Imagine a post room. Every day they receive letters: each letter received is like a record being added to a file. There job is to somehow store them in such a way as to make them easy to find, so the postroom is like the file itself.

Most postrooms solve the problem by screwing 'pigeon holes' to the wall: a series of wooden boxes with a label on each one.

UniVerse files do the same. Instead of 'pigeon holes' they have 'groups'. The modulo is simply the number of groups they have. The separation is the number of 512 byte 'disk frames' are allocated to each group: so for instance, if you create a file with a separation of 4, each group can hold 2K.

Returning to our postroom: as each letter arrives, it is put in the pigeon hole corresponding to the address it is being sent to. Gradually, the 'Wynberg' pigeon hole fills up with letters to various addresses in Wynberg, the 'Constantia' pigeon hole fills up with letters to Constantia, and so on.

So far, so good. If you know the address a letter was sent to, you don't need to search through every letter in the post room to find it: you can just search through the letters in the appropriate pigeon hole.

Again, this is exactly how UniVerse accesses static files. It Knows the 'key' (equivalent to the address) of the record it is looking for, and it knows which group that key should be in. It then looks through all the records in that group until it finds the one it wants. Note that this means that there is no index giving the precise location of each individual record, so there is no index to be updated every time a record is written.

Again back in the post room: a problem arises when you have received so many letters for 'Wynberg' that no more will fit in that particular pigeon hole. You put a bucket on the floor, stick a 'Wynberg' label on it, and start putting new letters to Wynberg in the bucket. This works, but by the time you've got three or four 'Wynberg' buckets, it's going to take a long time whenever you want to find a letter to Wynberg.

The same thing happens as you add records to a static file. After a while, some of the groups accumulate more records than they can hold. As explained above, the capacity of each group is determined by the separation, measured in 512 byte 'disk frames'. A static file with a separation of 4 can therefore store 2K in each group, and 2K of disk space is reserved for each group when the file is created. If more than 2K of records were added to a group, the group would 'overflow', grabbing an extra disk frame to store the excess. Disk frames used in this way are called 'overflow frames', and groups can gradually build up long chains of overflow frames.

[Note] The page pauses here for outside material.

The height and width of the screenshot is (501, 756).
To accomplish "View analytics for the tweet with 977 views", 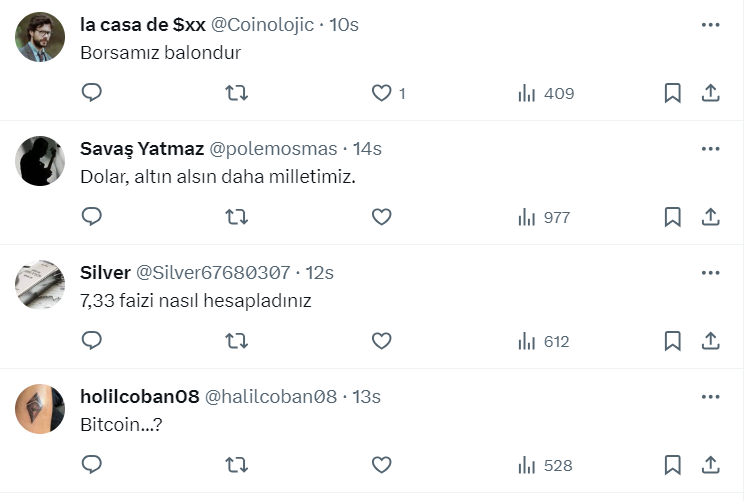I will click(543, 217).
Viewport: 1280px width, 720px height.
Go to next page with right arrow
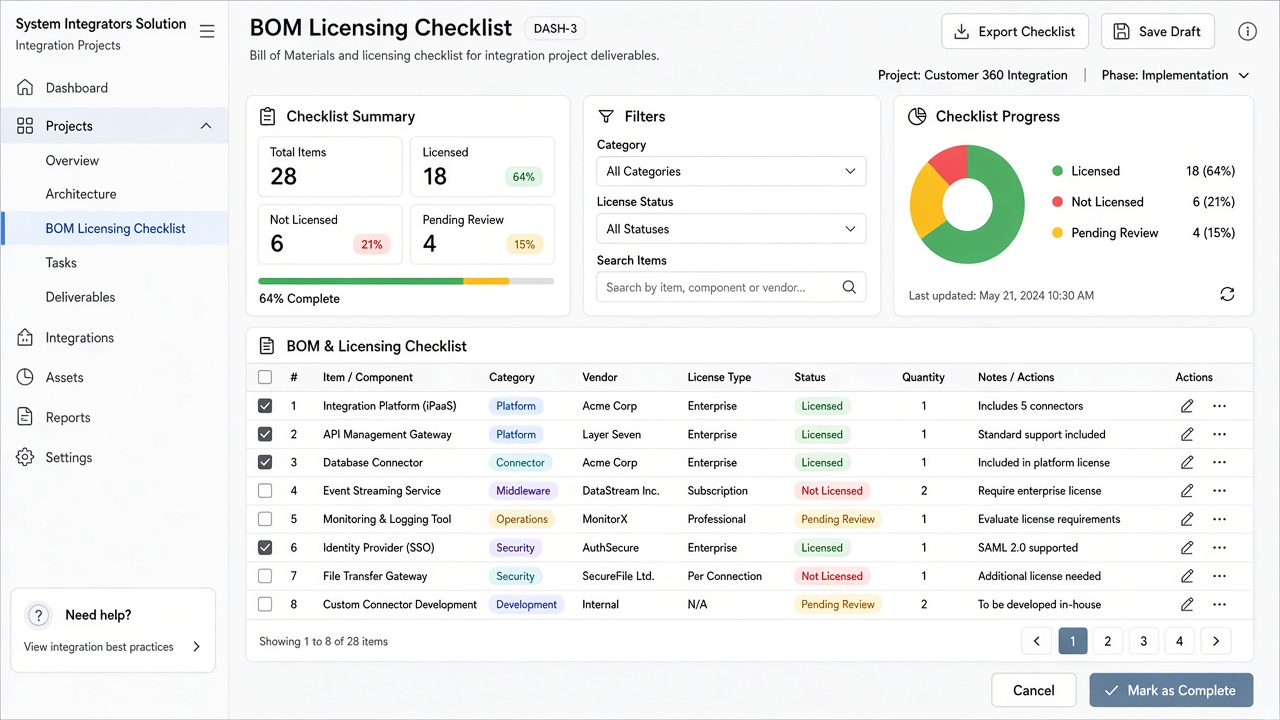point(1216,641)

The more a group overflows, the longer it takes to find individual records in the group.

The man running the postroom could try and solve his problem in one of three ways:

1. He could make each pigeon hole bigger. This might help a bit, because it gets the letters out of the buckets scattered around the floor and up into the pigeon holes, where they are all in the same place and quicker to get at.

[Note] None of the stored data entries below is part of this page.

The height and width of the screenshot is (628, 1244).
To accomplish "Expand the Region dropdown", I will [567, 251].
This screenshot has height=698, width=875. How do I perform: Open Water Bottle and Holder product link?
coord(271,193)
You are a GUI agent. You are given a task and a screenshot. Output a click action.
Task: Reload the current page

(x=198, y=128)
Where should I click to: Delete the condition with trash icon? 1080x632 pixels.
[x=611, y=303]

The equivalent under UniVerse would be to increase the file's separation, thus making the groups bigger. This removes many of the overflow frames, which may be scattered around the disk and thus particularly slow to search.

The problem with this solution is that it doesn't actually reduce the number of letters in each pigeon hole. There many still be so many letters in the "Wynberg" pigeon hole that it takes a long time to find one.

2. He could make more pigeon holes: perhaps dividing each current pigeon hole into two by having pigeon holes for "North Wynberg" and "South Wynberg", "North Edgemead" and "South Edgement" and so on. The basic system of deciding which pigeon hole each letter goes in hasn't changed: it's still based on suburb, but because there are more pigeon holes, the average number of letters in each pigeon hole will go down, and the amount of overflow will probably fall.

The equivalent under UniVerse would be to incrase the file's modulo, thus making more groups available. This reduces the average number of records in each group, and thus, probably, the overflow.

This is usually pretty effective, and increasing file modulos is the most common solution to overflow. However, it doesn't always solve the problem. Imagine that almost all of the letters in the old "Wynberg" pigeon hole ended up in the new North Wynberg pigeon hole. The new North Wynberg pigeon hole would then still be overflowed, and the new South Wynberg pigeon hole would be nearly empty. The problem here is that the letters are not being evenly distributed between the pigeon holes, so increasing the number of pigeon holes doesn't help.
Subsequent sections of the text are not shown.